### Input

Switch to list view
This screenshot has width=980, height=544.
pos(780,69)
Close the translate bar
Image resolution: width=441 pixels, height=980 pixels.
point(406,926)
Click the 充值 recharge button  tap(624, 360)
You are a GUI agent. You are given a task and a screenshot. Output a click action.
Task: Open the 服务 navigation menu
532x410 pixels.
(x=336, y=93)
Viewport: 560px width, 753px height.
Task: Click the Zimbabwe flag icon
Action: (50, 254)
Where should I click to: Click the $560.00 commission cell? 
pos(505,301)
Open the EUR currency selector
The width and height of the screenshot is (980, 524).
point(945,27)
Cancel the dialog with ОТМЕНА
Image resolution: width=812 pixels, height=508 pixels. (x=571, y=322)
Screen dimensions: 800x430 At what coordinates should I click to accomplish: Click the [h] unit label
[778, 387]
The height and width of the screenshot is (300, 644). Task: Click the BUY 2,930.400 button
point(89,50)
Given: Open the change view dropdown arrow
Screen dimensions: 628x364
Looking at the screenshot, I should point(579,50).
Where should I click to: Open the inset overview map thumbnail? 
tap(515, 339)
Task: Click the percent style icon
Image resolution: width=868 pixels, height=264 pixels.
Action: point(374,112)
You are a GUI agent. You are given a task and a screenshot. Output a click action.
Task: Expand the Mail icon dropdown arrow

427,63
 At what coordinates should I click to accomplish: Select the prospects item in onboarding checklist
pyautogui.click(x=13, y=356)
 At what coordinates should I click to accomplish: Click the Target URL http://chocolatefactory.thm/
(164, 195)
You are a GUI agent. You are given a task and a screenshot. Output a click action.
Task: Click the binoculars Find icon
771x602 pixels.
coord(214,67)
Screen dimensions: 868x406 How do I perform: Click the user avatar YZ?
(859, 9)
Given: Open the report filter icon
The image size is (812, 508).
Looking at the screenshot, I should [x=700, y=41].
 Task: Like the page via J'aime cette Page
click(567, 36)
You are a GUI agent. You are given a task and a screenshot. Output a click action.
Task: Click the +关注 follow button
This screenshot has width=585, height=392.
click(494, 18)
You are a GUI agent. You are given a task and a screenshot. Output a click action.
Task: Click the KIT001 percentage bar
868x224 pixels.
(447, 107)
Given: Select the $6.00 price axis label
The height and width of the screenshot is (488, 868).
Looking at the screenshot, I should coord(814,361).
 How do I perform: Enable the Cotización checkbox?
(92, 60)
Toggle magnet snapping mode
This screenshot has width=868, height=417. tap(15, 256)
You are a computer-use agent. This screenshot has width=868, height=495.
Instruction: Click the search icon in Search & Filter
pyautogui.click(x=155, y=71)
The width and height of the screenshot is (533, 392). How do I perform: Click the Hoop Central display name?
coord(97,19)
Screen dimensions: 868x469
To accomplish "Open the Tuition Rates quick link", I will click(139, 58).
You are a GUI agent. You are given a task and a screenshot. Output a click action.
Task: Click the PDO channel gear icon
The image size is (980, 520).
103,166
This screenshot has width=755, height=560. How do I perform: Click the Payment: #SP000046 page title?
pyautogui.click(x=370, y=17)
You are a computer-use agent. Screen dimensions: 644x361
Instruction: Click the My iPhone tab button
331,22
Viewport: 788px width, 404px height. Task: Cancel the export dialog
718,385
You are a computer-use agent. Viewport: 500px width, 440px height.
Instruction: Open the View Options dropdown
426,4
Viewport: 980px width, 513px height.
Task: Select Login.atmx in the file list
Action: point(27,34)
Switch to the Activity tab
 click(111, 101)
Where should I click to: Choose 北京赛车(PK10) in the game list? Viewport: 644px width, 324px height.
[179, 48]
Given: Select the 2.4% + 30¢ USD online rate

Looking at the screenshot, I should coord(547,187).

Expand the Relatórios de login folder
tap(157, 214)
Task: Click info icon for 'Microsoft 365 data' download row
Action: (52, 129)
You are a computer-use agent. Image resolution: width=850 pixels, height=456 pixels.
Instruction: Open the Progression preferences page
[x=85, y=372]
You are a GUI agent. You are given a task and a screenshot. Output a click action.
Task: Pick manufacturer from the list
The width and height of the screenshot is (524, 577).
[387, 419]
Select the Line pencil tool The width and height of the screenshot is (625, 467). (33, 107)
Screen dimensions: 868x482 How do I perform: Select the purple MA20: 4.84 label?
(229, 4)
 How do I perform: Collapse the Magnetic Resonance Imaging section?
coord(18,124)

### Problem to work on
Word for word, write out all the lines shown above.

### Task result
Switch to list view
This screenshot has width=980, height=544.
pos(780,69)
Close the translate bar
Image resolution: width=441 pixels, height=980 pixels.
point(406,926)
Click the 充值 recharge button  tap(624, 360)
You are a GUI agent. You are given a task and a screenshot. Output a click action.
Task: Open the 服务 navigation menu
532x410 pixels.
(x=336, y=93)
Viewport: 560px width, 753px height.
Task: Click the Zimbabwe flag icon
Action: (50, 254)
Where should I click to: Click the $560.00 commission cell? 
pos(505,301)
Open the EUR currency selector
The width and height of the screenshot is (980, 524).
point(945,27)
Cancel the dialog with ОТМЕНА
Image resolution: width=812 pixels, height=508 pixels. (x=571, y=322)
Screen dimensions: 800x430 At what coordinates should I click to accomplish: Click the [h] unit label
[778, 387]
The height and width of the screenshot is (300, 644). Task: Click the BUY 2,930.400 button
point(89,50)
Given: Open the change view dropdown arrow
Screen dimensions: 628x364
Looking at the screenshot, I should point(579,50).
Where should I click to: Open the inset overview map thumbnail? 
tap(515, 339)
Task: Click the percent style icon
Image resolution: width=868 pixels, height=264 pixels.
Action: point(374,112)
You are a GUI agent. You are given a task and a screenshot. Output a click action.
Task: Expand the Mail icon dropdown arrow

427,63
 At what coordinates should I click to accomplish: Select the prospects item in onboarding checklist
pyautogui.click(x=13, y=356)
 At what coordinates should I click to accomplish: Click the Target URL http://chocolatefactory.thm/
(164, 195)
You are a GUI agent. You are given a task and a screenshot. Output a click action.
Task: Click the binoculars Find icon
771x602 pixels.
coord(214,67)
Screen dimensions: 868x406 How do I perform: Click the user avatar YZ?
(859, 9)
Given: Open the report filter icon
The image size is (812, 508).
Looking at the screenshot, I should [x=700, y=41].
 Task: Like the page via J'aime cette Page
click(567, 36)
You are a GUI agent. You are given a task and a screenshot. Output a click action.
Task: Click the +关注 follow button
This screenshot has width=585, height=392.
click(494, 18)
You are a GUI agent. You are given a task and a screenshot. Output a click action.
Task: Click the KIT001 percentage bar
868x224 pixels.
(447, 107)
Given: Select the $6.00 price axis label
The height and width of the screenshot is (488, 868).
Looking at the screenshot, I should coord(814,361).
 How do I perform: Enable the Cotización checkbox?
(92, 60)
Toggle magnet snapping mode
This screenshot has width=868, height=417. tap(15, 256)
You are a computer-use agent. This screenshot has width=868, height=495.
Instruction: Click the search icon in Search & Filter
pyautogui.click(x=155, y=71)
The width and height of the screenshot is (533, 392). How do I perform: Click the Hoop Central display name?
coord(97,19)
Screen dimensions: 868x469
To accomplish "Open the Tuition Rates quick link", I will click(139, 58).
You are a GUI agent. You are given a task and a screenshot. Output a click action.
Task: Click the PDO channel gear icon
The image size is (980, 520).
103,166
This screenshot has width=755, height=560. How do I perform: Click the Payment: #SP000046 page title?
pyautogui.click(x=370, y=17)
You are a computer-use agent. Screen dimensions: 644x361
Instruction: Click the My iPhone tab button
331,22
Viewport: 788px width, 404px height. Task: Cancel the export dialog
718,385
You are a computer-use agent. Viewport: 500px width, 440px height.
Instruction: Open the View Options dropdown
426,4
Viewport: 980px width, 513px height.
Task: Select Login.atmx in the file list
Action: point(27,34)
Switch to the Activity tab
 click(111, 101)
Where should I click to: Choose 北京赛车(PK10) in the game list? Viewport: 644px width, 324px height.
[179, 48]
Given: Select the 2.4% + 30¢ USD online rate

Looking at the screenshot, I should coord(547,187).

Expand the Relatórios de login folder
tap(157, 214)
Task: Click info icon for 'Microsoft 365 data' download row
Action: (52, 129)
You are a computer-use agent. Image resolution: width=850 pixels, height=456 pixels.
Instruction: Open the Progression preferences page
[x=85, y=372]
You are a GUI agent. You are given a task and a screenshot. Output a click action.
Task: Pick manufacturer from the list
The width and height of the screenshot is (524, 577).
[387, 419]
Select the Line pencil tool The width and height of the screenshot is (625, 467). (33, 107)
Screen dimensions: 868x482 How do I perform: Select the purple MA20: 4.84 label?
(229, 4)
 How do I perform: Collapse the Magnetic Resonance Imaging section?
coord(18,124)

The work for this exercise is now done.